Crook Manifesto & Harlem Shuffle
by Colson Whitehead
These are two of what I understand will be a trio of novels that center on a character named Ray Carney, who is a car salesman on 125th Street. “Harlem Shuffle” takes place earlier, in the sixties, and “Crook Manifesto” in the seventies.
Ray is an upwardly mobile, aspirational person who exists both in the space of his legitimate business and in some of the other worlds of Harlem. What I love about both of these books is the way that they set themselves up in real history. There are lots of beautiful, important, scholarly studies about the history of this community, but these novels give you a way to understand what those books are talking about through the voice and the vision of a protagonist.
Harlem Is Nowhere
by Sharifa Rhodes-Pitts
This is such a beautiful volume. It’s an essay, but it feels novelistic. It’s a work that engages history, and that shows a lot of respect for the archive—both the formal one and the one that is held in people’s heads and hearts.
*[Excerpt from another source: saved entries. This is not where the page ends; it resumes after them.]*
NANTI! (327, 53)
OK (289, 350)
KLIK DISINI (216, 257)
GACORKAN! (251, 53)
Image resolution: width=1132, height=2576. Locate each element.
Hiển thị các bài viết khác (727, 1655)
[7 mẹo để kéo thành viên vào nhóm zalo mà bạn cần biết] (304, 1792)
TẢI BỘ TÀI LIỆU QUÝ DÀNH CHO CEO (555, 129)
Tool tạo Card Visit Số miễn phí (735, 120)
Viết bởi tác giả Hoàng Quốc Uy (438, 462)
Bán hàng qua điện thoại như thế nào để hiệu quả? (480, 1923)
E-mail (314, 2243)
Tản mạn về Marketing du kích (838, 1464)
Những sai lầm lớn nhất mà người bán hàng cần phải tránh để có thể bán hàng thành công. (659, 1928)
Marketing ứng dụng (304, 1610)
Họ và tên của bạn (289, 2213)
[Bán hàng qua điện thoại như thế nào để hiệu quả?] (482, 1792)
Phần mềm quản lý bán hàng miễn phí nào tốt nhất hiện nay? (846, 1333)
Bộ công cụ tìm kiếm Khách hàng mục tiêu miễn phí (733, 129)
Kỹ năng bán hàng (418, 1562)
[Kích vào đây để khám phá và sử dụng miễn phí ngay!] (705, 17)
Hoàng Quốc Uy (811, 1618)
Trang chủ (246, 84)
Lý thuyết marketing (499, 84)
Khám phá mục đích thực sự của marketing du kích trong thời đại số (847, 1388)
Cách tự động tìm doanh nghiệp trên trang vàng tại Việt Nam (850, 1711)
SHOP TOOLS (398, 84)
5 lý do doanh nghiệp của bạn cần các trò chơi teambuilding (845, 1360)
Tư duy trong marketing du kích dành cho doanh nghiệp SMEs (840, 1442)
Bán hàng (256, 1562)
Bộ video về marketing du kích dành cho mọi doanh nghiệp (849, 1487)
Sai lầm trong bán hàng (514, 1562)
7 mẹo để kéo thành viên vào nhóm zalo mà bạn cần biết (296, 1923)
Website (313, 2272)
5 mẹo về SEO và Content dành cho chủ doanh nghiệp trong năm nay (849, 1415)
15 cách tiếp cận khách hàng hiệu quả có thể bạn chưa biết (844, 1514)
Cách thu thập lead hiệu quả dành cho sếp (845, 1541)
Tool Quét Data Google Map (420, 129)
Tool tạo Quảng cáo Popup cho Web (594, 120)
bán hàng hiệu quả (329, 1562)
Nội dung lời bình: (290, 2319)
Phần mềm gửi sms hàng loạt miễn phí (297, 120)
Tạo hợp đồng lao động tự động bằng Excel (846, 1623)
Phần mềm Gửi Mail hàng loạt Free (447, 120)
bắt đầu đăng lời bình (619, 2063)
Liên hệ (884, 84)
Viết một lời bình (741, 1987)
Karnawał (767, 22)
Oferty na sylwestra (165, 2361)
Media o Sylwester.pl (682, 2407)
The book invokes the idea that Ralph Ellison speaks about, that Harlem is “nowhere”—nowhere, but also everywhere. It’s constantly being imagined and reimagined; it’s constantly being interpreted in terms of both the reality of a geographical place and the way that it has loomed so large in the minds of artists.
It always felt to me that Rhodes-Pitts was working with the ancestral guidance of Zora Neale Hurston. And the book has really helped to guide my own thinking about this incredibly storied community that I get the privilege to be a part of in this period of my life.